Para o sociólogo, o aumento do número de pedintes nas ruas por ocasião dos festejos de Natal é um momento importante para discutir uma mediação institucional que garanta, sobretudo, o direito à comida que é um direito básico, o direito à vida.
Ajuda da sociedade
A presença de mendigos nas ruas geralmente destaca também a presença “involuntária” das crianças, que muitas vezes são usadas como recurso para despertar a solidariedade nas pessoas.
O ordenamento jurídico brasileiro defende o direito da criança e do adolescente como prioridade absoluta. A Constituição Federal, em seu artigo 227, prevê que é dever da família, da sociedade e do Estado assegurar à criança, ao adolescente e ao jovem, com absoluta prioridade, o direito à vida, à saúde, à alimentação, à educação, ao lazer, à profissionalização, entre outras coisas, além de colocá-los a salvo de toda forma de negligência, discriminação, exploração, violência, crueldade e opressão.
A conselheira tutelar Vivian Nobre destaca que é preciso a participação da sociedade na denúncia dos casos de violação de direitos de crianças e adolescentes. Ele atenta que, ao identificar a situação, a pessoa pode acionar órgãos competentes no assunto discando para o número 100.
Quadras 700 estão mais expostas
Nas quadras 700, o problema de mendicância é ainda mais gritante pela proximidade com a área central e de comércios. Muitos moradores reclamam que os pedintes batem nas portas e, muitas vezes, quando não são atendidos agridem as pessoas verbalmente. Uma moradora reclama que uma parcela de culpa é dos próprios moradores, visto que criam uma situação de expectativa. “As pessoas batem na porta e eles dão, depois quando não querem dar, os pedintes se revoltam, gritam e ameaçam os moradores da quadra. As 700 são famosas nessa situação”, conta a moradora que não quis se identificar. Ela reclama que não há uma ação efetiva do governo, no Plano Piloto, para o acolhimento dessas pessoas.
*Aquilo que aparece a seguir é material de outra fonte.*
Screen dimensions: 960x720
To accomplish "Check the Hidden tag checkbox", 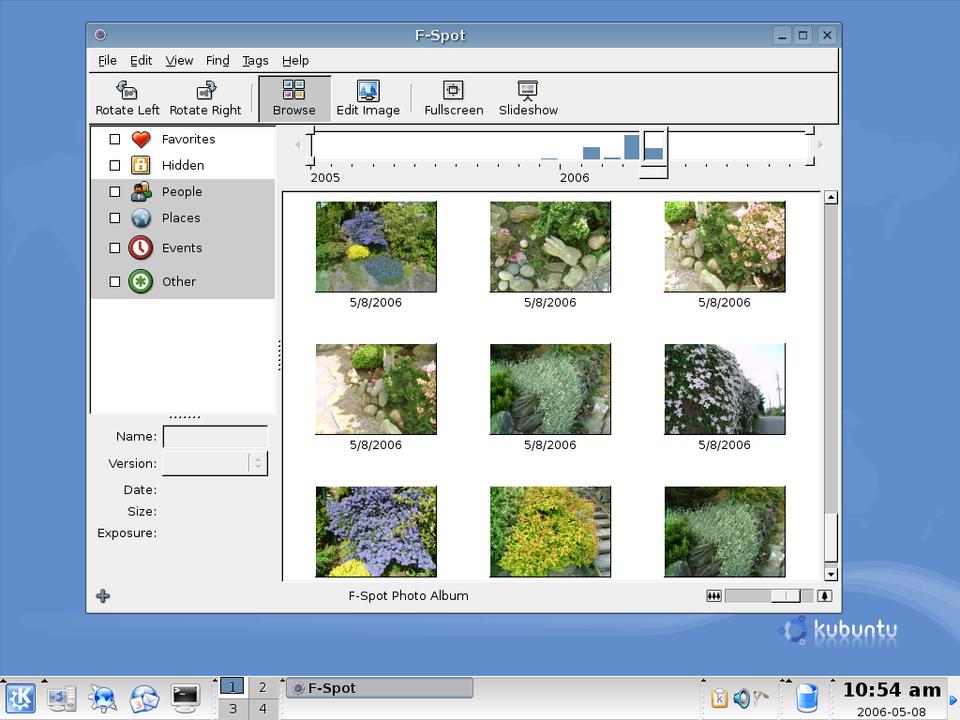I will (x=115, y=166).
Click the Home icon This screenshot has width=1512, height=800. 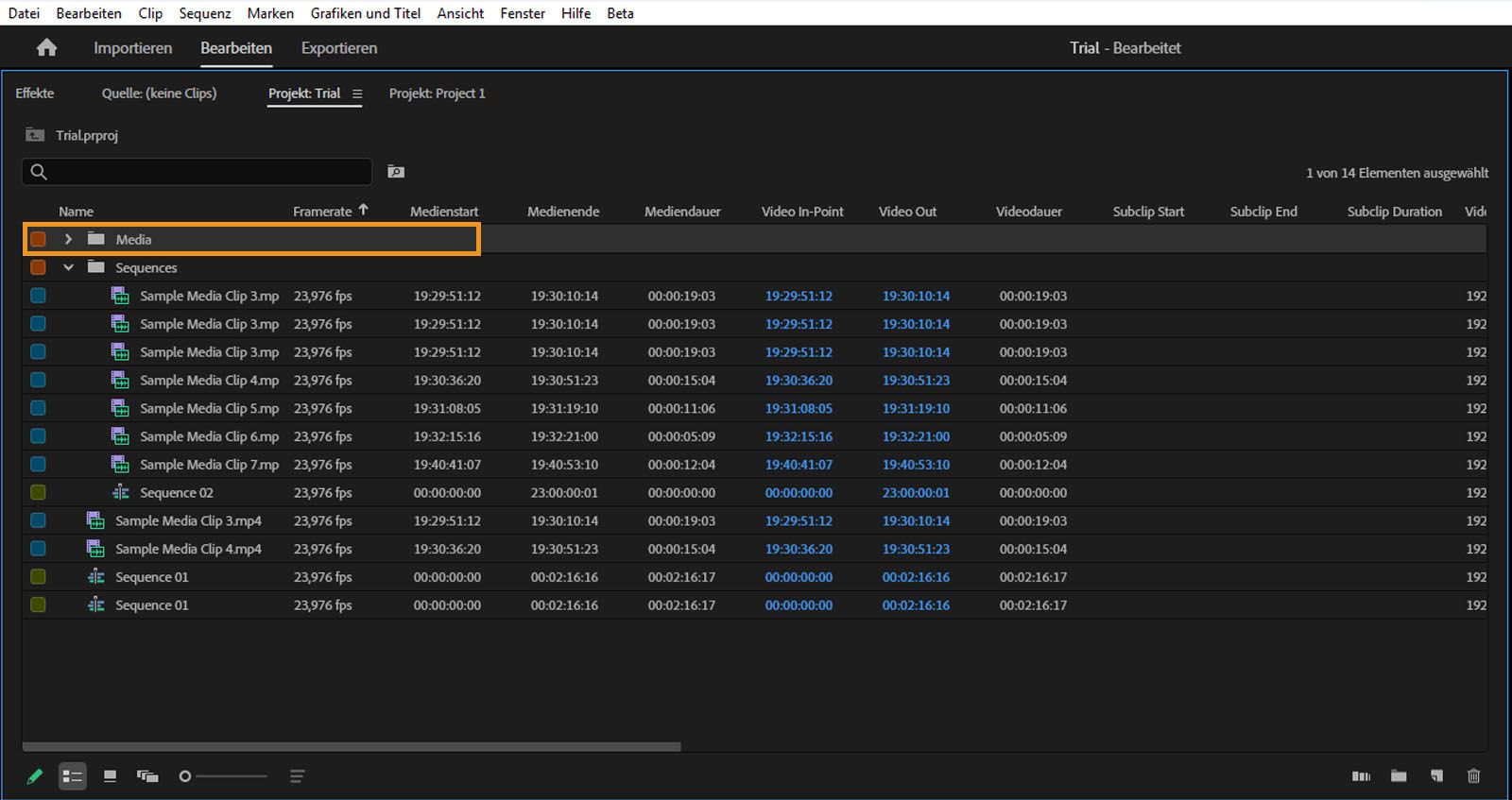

A prefeita da Quadra 704 Sul, Lohir Machado, afirma que frequentemente é feito um trabalho de conscientização dos moradores por meio dos informativos da quadra. Ela conta que a orientação é no caso de doação, que esta seja feita a uma instituição ou a uma igreja, pois assim os donativos são melhor direcionados e não fomenta essa cultura de mendicância de porta em porta.
Lohir destaca que a situação na quadra já foi muito mais complicada, mas com a instalação do posto policial comunitário, de vez em quando é feita ronda, o que inibe mais a atuação dos moradores de rua. Ela reconhece, no entanto, que a presença de pedintes aumenta consideravelmente no período que antecede o Natal, especialmente nas proximidades de supermercados e estabelecimentos comerciais. Ela ressalta, no entanto, que o problema não é só do Plano Piloto, pois em Sobradinho, onde reside parte de sua família, já estão sendo armadas barracas de pessoas em situação de rua nas proximidades dos supermercados. “Muitas vezes não é gente de situação de rua. Têm pessoas que vêm das cidades-satélites ou do Entorno e passam a semana como pedinte aqui em Brasília e nos fins de semana voltam para suas residências com dinheiro e a feira”, observa.
A moradora acredita que muitas dos pedintes se aproveitam da boa fé e até mesmo de uma certa “culpa” que as pessoas têm de estarem em melhor condição financeira.